Habría que inventarlo

Se respira un pavor hacia lo diferente, lo original, que termina beneficiando al mediocre, a quien no se atreve, a quien se limita a cumplir con lo que se espera de él

Habría que inventarlo
JOSÉ IGNACIO CEJUDOGranada

Hace poco se viralizó un interesante artículo titulado 'La sociedad del sándwich mixto: por qué los mediocres dominan el mundo'. Analiza bien los días que vivimos, en los que se cerca a quien se empeña en diferenciarse, señalándole y diciéndole: «Pero este, ¿de qué va?». Se respira un pavor hacia lo diferente, lo original, que termina beneficiando al mediocre, a quien no se atreve, a quien se limita a cumplir con lo que se espera de él. El progreso camina hacia la parodia de una sociedad de masas virtuales ridícula en la que cada individuo exige que el resto del universo tenga la misma opinión que uno.

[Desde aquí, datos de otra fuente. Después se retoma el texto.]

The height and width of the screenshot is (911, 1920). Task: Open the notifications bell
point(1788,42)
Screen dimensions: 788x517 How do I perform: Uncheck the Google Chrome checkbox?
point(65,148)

Todos pecamos de eso alguna vez, aunque a mí, esté de acuerdo o no con la estructura de valores de cierta persona y siempre que no cargue cadáveres a su espalda, me gusta pensar aquello de 'si no existiera, habría que inventarlo'. Me sucede por ejemplo con dos personajes tan polémicos como José Mourinho o Neymar. El portugués, tan incendiario siempre que no cuesta imaginarlo como a un niño pirómano en su infancia, parece haber entregado definitivamente la cuchara del odio y la bilis. Se ha convertido en una especie de abuelo de Heidi que se lleva bien con todo el mundo y hasta abraza periodistas. Se ha desenmascarado como 'joker' en la ópera bufa del fútbol pero dice que ya está bien de paro y platós, algo que podría tratarse de un síntoma de debilidad. Ojalá mantenga al diablo dentro. Por las risas.

Luego está Neymar, el hombre del verano. Todos los que somos mediocres futbolísticamente, también algún profesional, le hemos recriminado alguna tarde el abuso de su talento por pura envidia. Se le exige que sea modélico porque gana mucha pasta, pero él prefiere divertirse como si no hubiera un mañana. Volvió al Parque de los Príncipes, decidió el partido con una chilena en el 92' y dijo: «Quería irme, no hace falta que me apoyen». No lo querría cerca, pero me alegro de que exista.